A few things to look at in Shiny Stan:

  • traceplots of MCMC chains
  • Posterior predictive (PP) checks
    • distribution of observed data vs model-generated data
    • distributions of test statistics
  • generating tables

Inspecting Priors

It's always a good idea to check the prior distribution over the parameters in your model to see what kinds of values are generated and confirm that our prior information produces sensible model behavior.

We can use the prior_summary() function to get information about the priors and adjustments used in the model.

prior_summary(m_bglmer)

rstanarm comes with a built-in function for visualizing "belief change" after seeing the data.

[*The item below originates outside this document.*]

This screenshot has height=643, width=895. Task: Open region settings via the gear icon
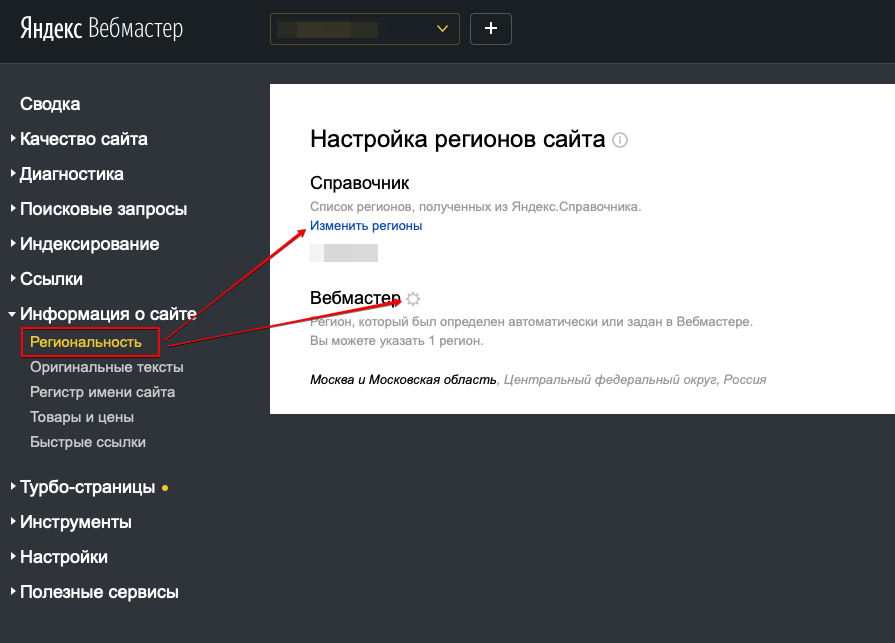pyautogui.click(x=413, y=298)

posterior_vs_prior(m_bglmer, pars = "day")

But we can also sample from the prior directly using: prior_PD = TRUE.

m_bglmer_prior <- stan_glmer(
  RT ~ day + (day | id),
  family = gaussian(),
  data = d,
  prior = normal(0, 2),
  prior_intercept = normal(0, 5),
  prior_covariance = decov(regularization = 2),
  prior_aux = cauchy(0, 1),
  chains = 2,
  prior_PD = TRUE # set this to TRUE to sample directly from prior
)
summary(m_bglmer_prior, pars = c("(Intercept)", "day"), probs = c(.1, .5, .9))

sd <- broom::tidy(m_bglmer_prior) %>% pull(std.error)
sd <- sd[2] 

We can see that our initial prior of normal(0, 2) for the effect of sleep deprivation is centered around zero and thinks that an increase of +/- r round(sd, 2) milliseconds per day is reasonable. This seems sensible to me, but if you had more information about what you expect the range of effects to be, you could build this into the prior.

Let's simulate the same model with a "wider" prior.

m_bglmer_prior_wide <- stan_glmer(
  RT ~ day + (day | id),
  family = gaussian(),
  data = d,
  prior = normal(0, 10), # change the prior on the slope parameter
  prior_intercept = normal(0, 5),
  prior_covariance = decov(regularization = 2),
  prior_aux = cauchy(0, 1),
  chains = 2,
  prior_PD = TRUE
)

summary(m_bglmer_prior_wide, pars = c("(Intercept)", "day"), probs = c(.1, .5, .9))

Now we can see that the model considers values +/- 150 ms per day to be reasonable (within 1 sd), which is probably too broad.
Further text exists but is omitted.